THE ASAHI SHIMBUN
July 26, 2020 at 16:20 JST
More misery returned to villagers hit hard by torrential rain in Kuma, Kumamoto Prefecture, three weeks ago as their homes were inundated again with mud and water amid heavy downpours.
On the morning of July 25, the first floor of many homes and a number of vehicles in the Kiyanosumi settlement of Kuma were found filled by mudslides by returning residents.
“I am deeply disappointed,” said Kazuo Arita, when he saw his home’s first floor partially buried in mud, ruining his efforts to return to normalcy as fast as possible.
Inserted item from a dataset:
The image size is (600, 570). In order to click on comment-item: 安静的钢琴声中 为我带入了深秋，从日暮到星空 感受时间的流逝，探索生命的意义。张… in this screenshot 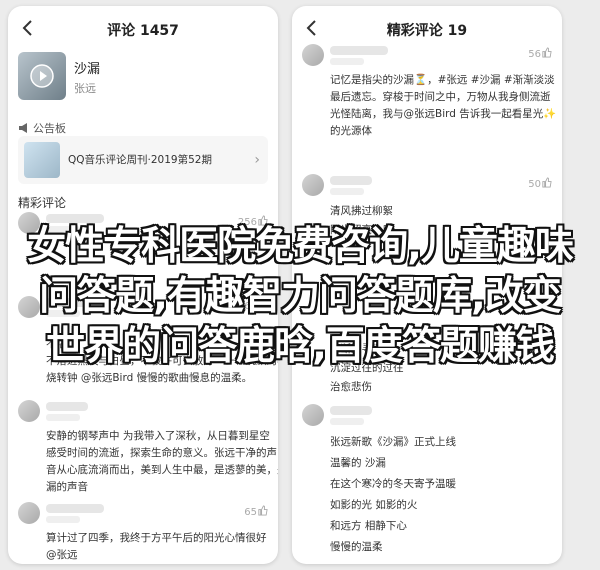, I will do `click(148, 448)`.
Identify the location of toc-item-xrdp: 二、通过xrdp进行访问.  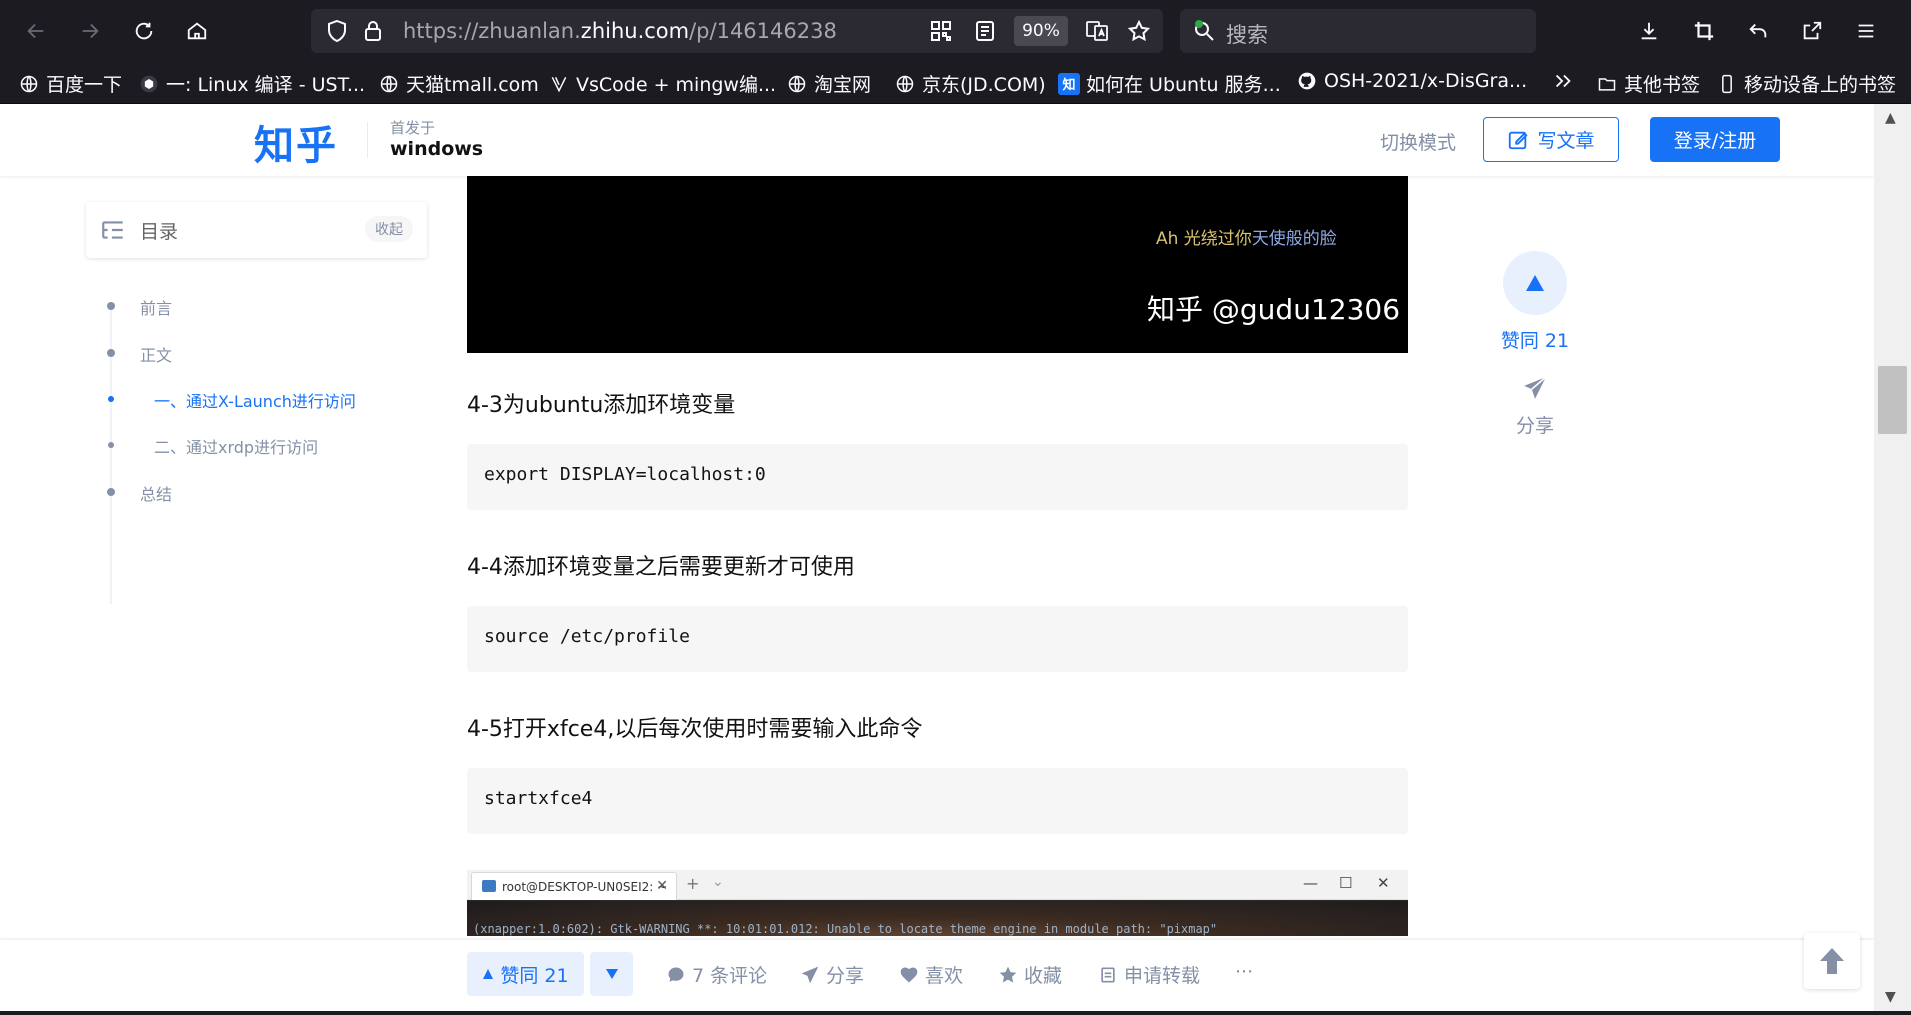
(236, 446).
After he was forced to evacuate in the torrential rain that pounded the village on July 4, Arita has returned home many times to clean up. But the damage brought by the heavy downpours on July 24 meant that his efforts were for naught.
According to the Kuma village hall, 20 to 30 homes in Kiyanosumi and two other settlements in Kuma were inundated with water.
The torrential rain earlier this month claimed 65 lives in the prefecture, including 25 in Kuma.
In Nagasaki Prefecture, two people died and another person was injured in a landslide near the Todorokikyo gorge, a noted scenic spot in the city of Isahaya, on July 25, following intensive downpours early on July 24.
The dead were a woman in her 40s and her 8-year-old daughter. The woman’s other daughter, who is a teenager, was injured but was conscious, according to police.
They were visiting the site from Nagasaki, where they lived, on a sightseeing trip with the woman’s husband and son. The husband and the son were not caught up in the landslide. The husband reported the incident to the fire department around 3:30 p.m.
A hillside stretching about 20 meters across and about 10 meters long collapsed, burying part of the recreation trail that runs 30 meters down to the valley from a restaurant on the road. The mother and the two daughters were discovered near the bottom of the valley.
The Japan Meteorological Agency reported that the rainfall in Isahaya in July reached 931.5 millimeters by the evening of July 25, more than double of a normal year.
The deluge in the early hours of July 24 measured 50.5 mm an hour, likely weakening the ground, according to the agency.
“When I went outside after I heard a roar, there was cloud of dust, and trees and electricity poles were toppled,” a worker at the restaurant near the road said of the landslide. “It happened in a flash.”